Provided entries:
□ □ □

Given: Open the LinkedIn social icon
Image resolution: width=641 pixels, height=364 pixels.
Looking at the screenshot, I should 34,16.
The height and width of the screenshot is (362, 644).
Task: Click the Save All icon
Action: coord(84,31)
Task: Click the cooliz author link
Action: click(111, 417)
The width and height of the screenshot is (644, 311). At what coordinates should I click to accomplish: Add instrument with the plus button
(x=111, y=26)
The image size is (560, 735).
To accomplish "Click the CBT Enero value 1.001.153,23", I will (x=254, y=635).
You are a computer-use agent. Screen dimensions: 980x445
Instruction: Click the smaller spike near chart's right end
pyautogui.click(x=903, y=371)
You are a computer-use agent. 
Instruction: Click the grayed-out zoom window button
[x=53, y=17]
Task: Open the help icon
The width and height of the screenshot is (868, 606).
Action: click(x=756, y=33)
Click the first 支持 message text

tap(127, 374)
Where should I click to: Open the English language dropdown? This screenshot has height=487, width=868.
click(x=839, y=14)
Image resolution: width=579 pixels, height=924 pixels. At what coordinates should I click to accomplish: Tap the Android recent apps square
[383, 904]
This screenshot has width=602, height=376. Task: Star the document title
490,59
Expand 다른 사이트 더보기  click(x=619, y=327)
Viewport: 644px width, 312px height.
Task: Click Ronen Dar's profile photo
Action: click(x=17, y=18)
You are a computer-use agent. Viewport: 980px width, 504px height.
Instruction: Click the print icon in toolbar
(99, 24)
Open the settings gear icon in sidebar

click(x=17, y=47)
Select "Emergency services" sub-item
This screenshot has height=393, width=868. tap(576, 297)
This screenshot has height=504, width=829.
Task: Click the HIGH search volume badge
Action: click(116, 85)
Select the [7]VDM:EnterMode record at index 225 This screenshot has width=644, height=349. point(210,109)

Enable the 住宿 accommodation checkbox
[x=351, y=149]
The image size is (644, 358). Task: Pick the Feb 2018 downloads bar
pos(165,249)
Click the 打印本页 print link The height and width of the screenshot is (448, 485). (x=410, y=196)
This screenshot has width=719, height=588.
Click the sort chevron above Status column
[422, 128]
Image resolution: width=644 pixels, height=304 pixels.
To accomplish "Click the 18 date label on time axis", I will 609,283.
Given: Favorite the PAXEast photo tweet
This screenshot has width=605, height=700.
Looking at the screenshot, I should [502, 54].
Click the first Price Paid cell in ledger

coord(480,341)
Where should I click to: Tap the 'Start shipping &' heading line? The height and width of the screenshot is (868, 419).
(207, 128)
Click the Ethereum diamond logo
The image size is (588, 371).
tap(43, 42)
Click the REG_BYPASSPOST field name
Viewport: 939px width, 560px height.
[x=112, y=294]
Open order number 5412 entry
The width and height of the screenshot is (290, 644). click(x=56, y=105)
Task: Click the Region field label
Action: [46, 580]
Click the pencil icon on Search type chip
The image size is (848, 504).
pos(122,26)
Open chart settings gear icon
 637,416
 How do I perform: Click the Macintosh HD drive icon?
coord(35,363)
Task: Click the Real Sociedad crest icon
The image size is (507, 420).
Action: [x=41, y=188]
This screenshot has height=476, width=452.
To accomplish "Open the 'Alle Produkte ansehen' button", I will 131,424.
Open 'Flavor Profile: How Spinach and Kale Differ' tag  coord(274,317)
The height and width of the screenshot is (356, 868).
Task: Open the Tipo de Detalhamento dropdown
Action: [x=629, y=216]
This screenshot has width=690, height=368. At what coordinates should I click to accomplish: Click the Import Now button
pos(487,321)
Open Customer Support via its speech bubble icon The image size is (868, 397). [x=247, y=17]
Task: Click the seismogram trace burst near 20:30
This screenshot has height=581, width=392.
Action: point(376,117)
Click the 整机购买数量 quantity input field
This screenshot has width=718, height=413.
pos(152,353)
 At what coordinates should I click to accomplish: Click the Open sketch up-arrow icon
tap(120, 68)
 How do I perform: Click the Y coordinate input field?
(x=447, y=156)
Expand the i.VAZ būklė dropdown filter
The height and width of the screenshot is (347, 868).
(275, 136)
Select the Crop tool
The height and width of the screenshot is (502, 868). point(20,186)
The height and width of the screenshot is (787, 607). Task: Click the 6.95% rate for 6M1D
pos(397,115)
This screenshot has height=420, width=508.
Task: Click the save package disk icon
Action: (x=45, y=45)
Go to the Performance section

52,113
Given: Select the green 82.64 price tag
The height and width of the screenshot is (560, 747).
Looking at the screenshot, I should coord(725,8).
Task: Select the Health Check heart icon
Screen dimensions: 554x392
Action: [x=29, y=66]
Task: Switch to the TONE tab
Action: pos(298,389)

□ □ □

Work to be completed: Lines of the material may hold the string "agent". Copy each one that does.

Solution for this problem:
You are a computer-use agent. Screen dimensions: 980x445
You are a computer-use agent. 
You are a computer-use agent. Viewport: 980px width, 504px height.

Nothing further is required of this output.